» **PROBLEM DESCRIPTION**: From the entries that follow, work out how many lines contain "will". Write the number only.
Segment Start: GIVEN ENTRIES
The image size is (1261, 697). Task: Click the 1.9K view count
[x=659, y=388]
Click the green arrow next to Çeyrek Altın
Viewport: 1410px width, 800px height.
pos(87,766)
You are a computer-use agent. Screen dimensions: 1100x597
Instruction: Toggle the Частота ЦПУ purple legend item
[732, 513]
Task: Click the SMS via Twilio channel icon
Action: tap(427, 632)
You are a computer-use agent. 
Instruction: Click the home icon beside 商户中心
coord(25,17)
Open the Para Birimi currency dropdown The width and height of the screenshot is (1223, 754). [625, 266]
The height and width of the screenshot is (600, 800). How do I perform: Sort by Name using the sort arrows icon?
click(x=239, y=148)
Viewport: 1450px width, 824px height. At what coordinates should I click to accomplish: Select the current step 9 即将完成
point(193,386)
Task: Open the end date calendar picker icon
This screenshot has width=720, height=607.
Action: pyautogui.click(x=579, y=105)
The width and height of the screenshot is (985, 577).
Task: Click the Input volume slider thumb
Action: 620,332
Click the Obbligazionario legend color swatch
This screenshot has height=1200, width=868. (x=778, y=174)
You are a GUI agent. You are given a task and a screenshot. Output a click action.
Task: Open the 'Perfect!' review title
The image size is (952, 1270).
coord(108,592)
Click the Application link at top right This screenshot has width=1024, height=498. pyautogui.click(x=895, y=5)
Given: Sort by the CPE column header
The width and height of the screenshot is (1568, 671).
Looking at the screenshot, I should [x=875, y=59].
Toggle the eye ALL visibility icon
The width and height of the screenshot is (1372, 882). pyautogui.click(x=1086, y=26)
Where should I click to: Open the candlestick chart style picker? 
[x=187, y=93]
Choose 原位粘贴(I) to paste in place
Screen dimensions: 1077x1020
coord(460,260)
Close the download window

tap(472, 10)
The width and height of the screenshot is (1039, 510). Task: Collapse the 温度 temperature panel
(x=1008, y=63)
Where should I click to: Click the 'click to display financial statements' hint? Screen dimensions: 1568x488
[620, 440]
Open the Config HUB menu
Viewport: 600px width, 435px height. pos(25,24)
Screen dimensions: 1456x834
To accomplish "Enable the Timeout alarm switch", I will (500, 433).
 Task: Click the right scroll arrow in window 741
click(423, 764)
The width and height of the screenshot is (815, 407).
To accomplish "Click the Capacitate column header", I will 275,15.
Segment End: GIVEN ENTRIES
» **ANSWER TO THE EXERCISE**: 2